# Material supplied
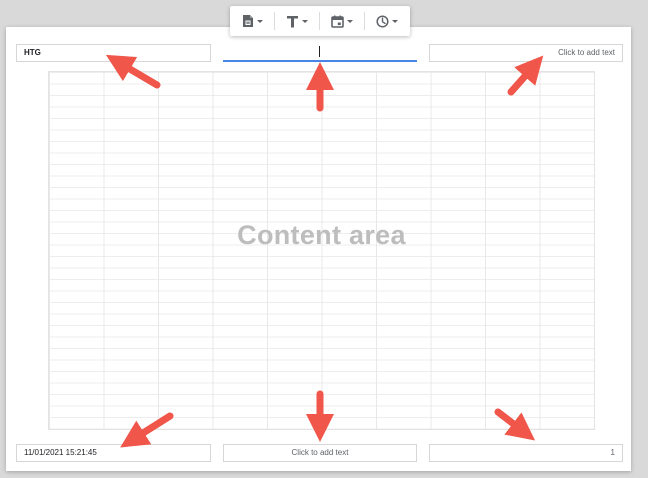 The height and width of the screenshot is (478, 648). I want to click on header-left-field: HTG, so click(114, 53).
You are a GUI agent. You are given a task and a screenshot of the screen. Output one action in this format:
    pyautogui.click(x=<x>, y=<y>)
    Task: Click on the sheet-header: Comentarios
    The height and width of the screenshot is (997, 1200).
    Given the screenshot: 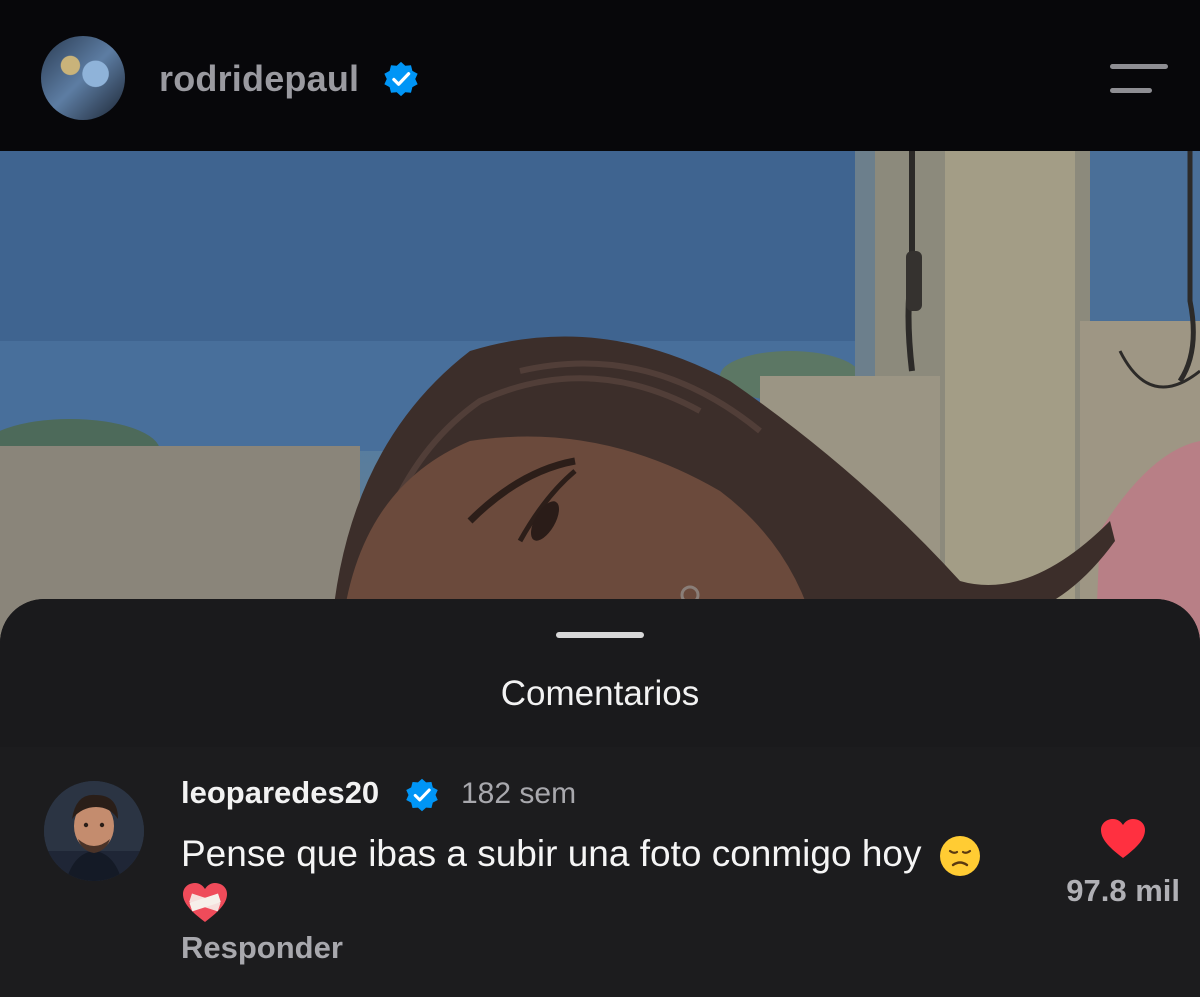 What is the action you would take?
    pyautogui.click(x=600, y=673)
    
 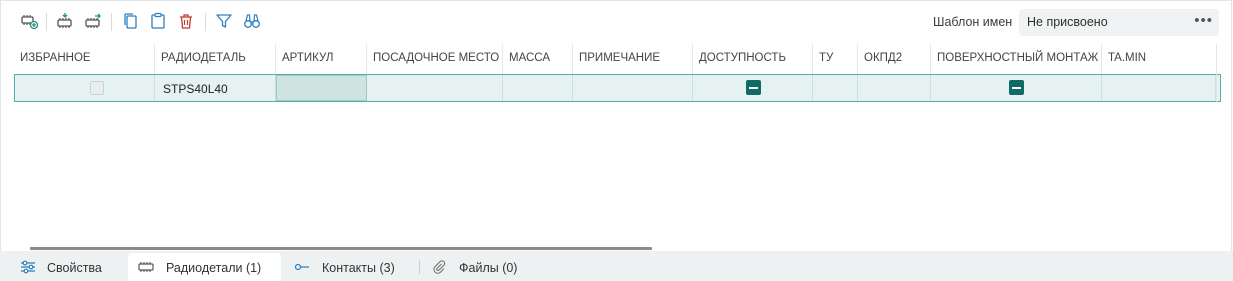 What do you see at coordinates (28, 268) in the screenshot?
I see `sliders-icon` at bounding box center [28, 268].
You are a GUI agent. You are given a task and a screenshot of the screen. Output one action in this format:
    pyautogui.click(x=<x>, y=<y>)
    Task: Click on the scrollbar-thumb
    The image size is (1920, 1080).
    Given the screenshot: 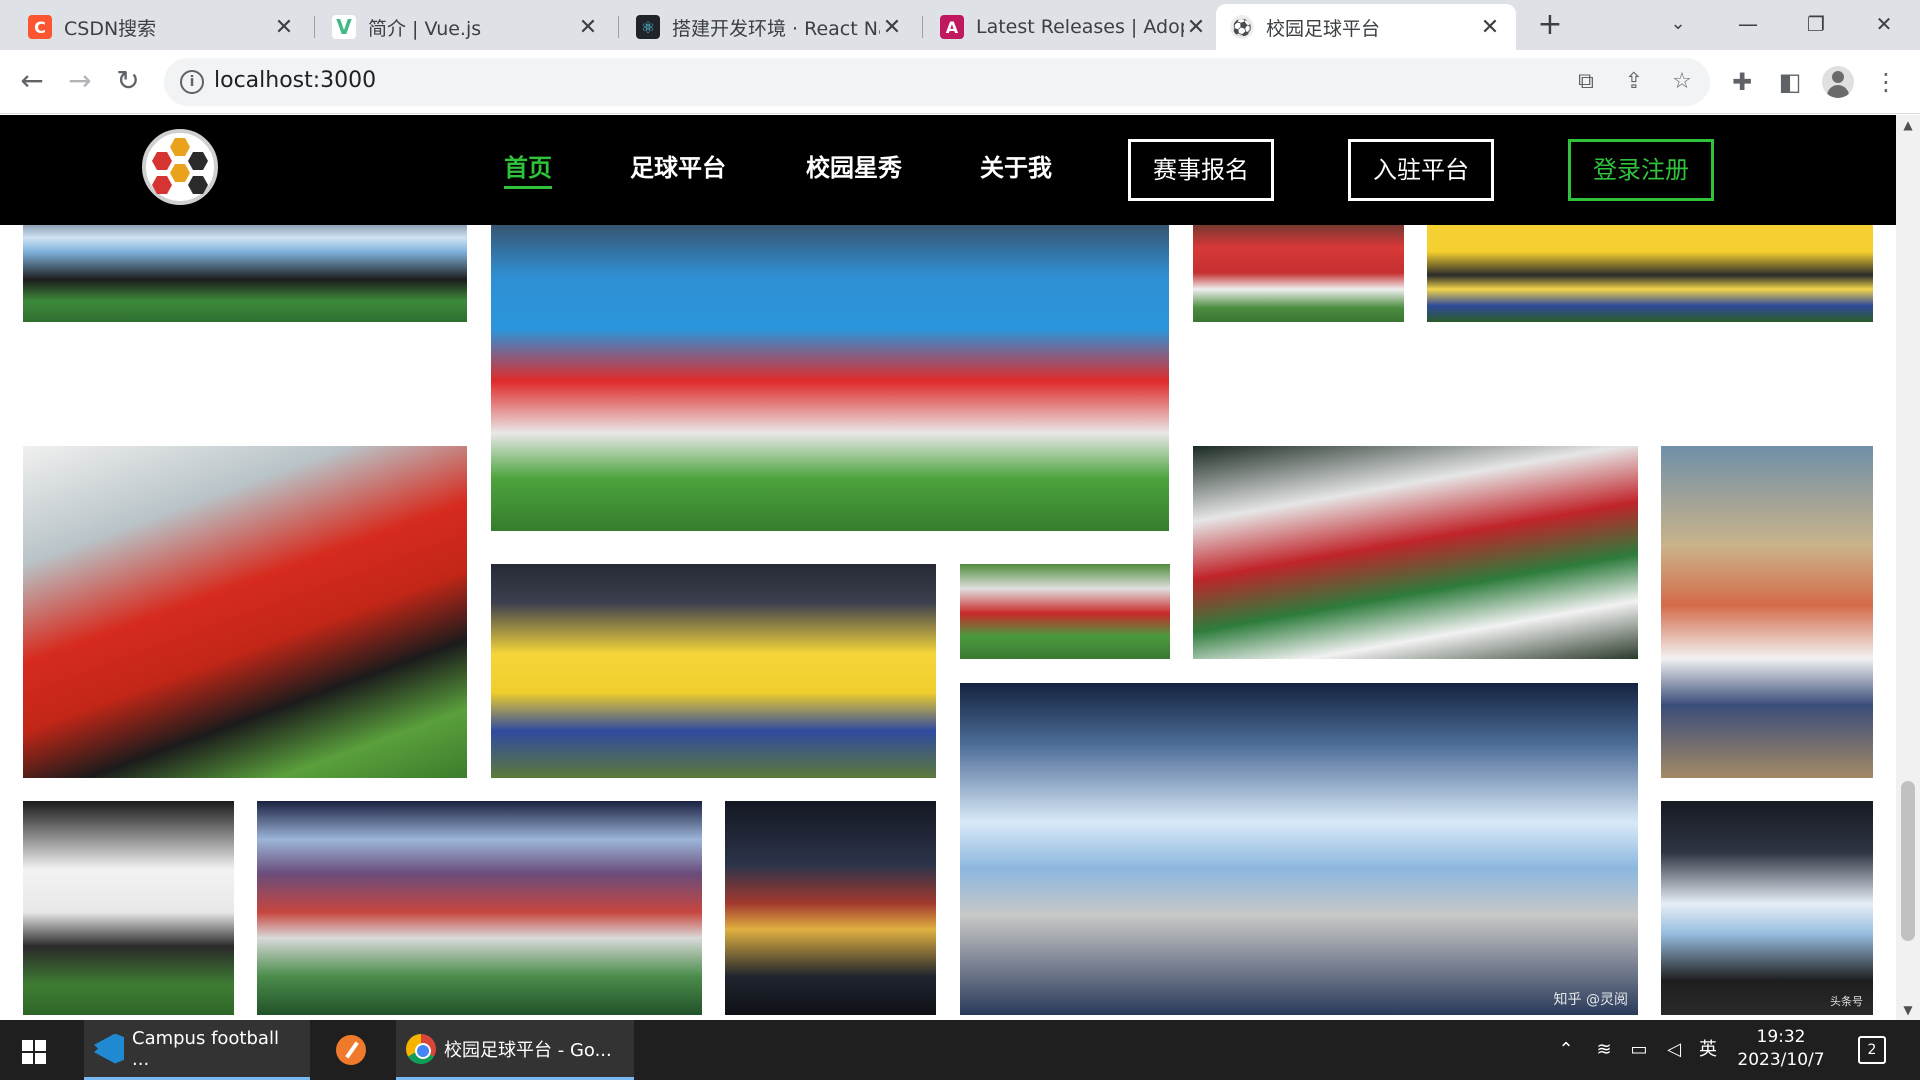 What is the action you would take?
    pyautogui.click(x=1908, y=861)
    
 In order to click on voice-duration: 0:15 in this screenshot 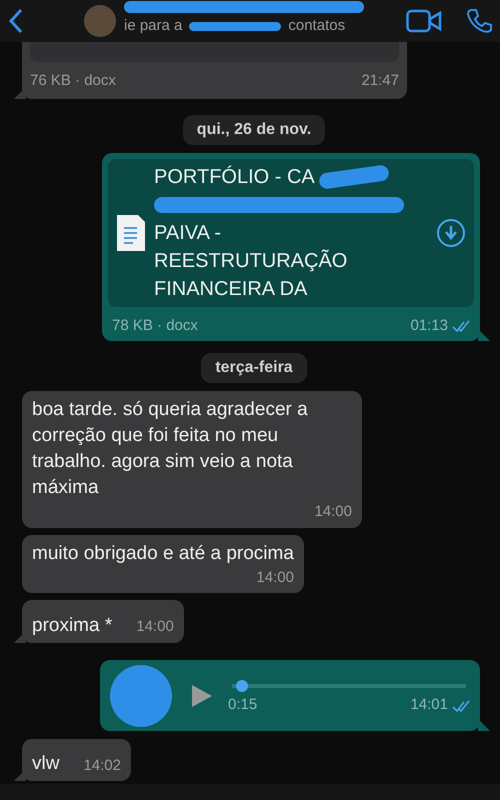, I will do `click(243, 706)`.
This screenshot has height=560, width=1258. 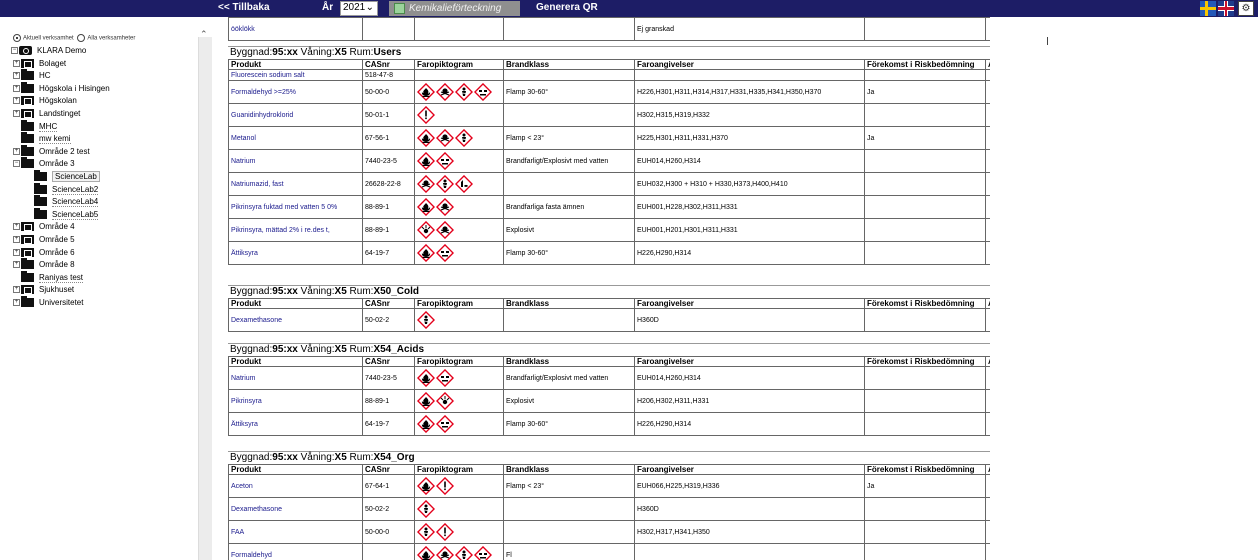 I want to click on ghs-flame-icon, so click(x=426, y=207).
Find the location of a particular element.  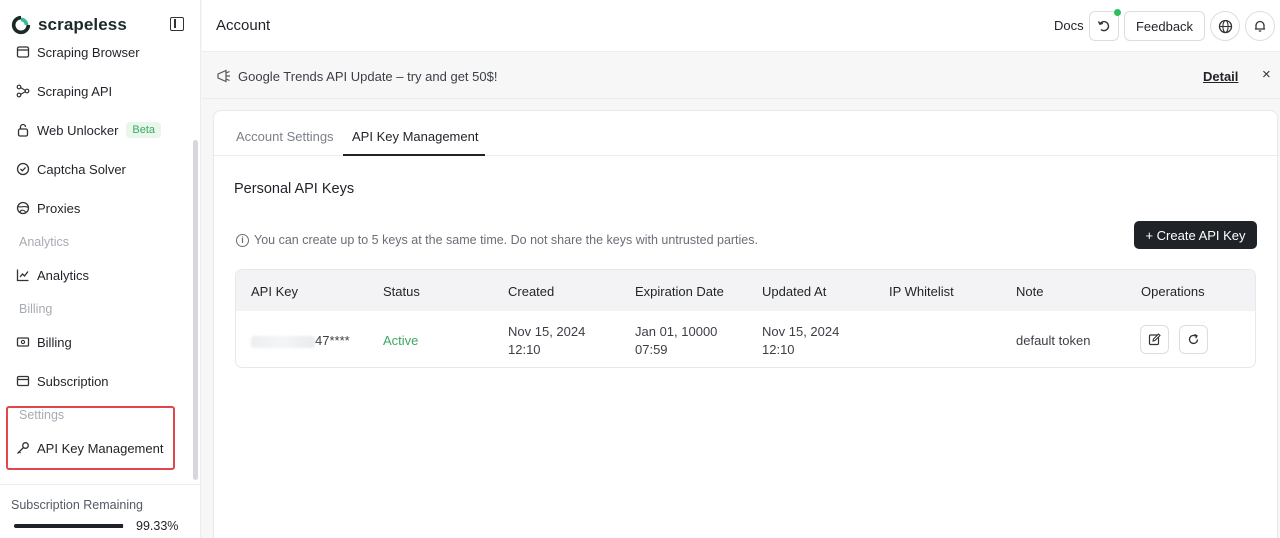

created-date: Nov 15, 2024 is located at coordinates (547, 332).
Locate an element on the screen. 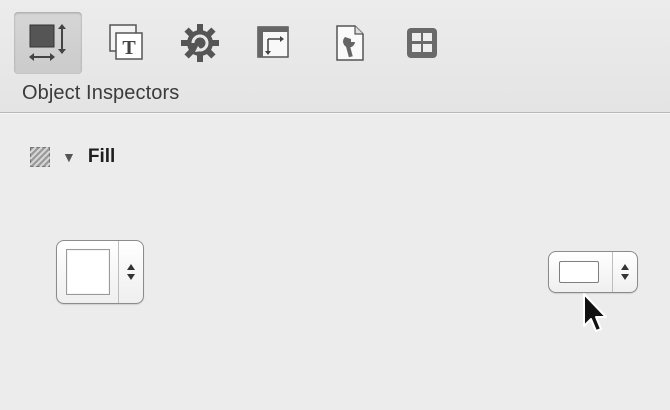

# Request
Return every line of the records above that contains the string "pyautogui".

# Solved exercise
    pyautogui.click(x=<x>, y=<y>)
    pyautogui.click(x=600, y=673)
    pyautogui.click(x=<x>, y=<y>)
    pyautogui.click(x=1908, y=861)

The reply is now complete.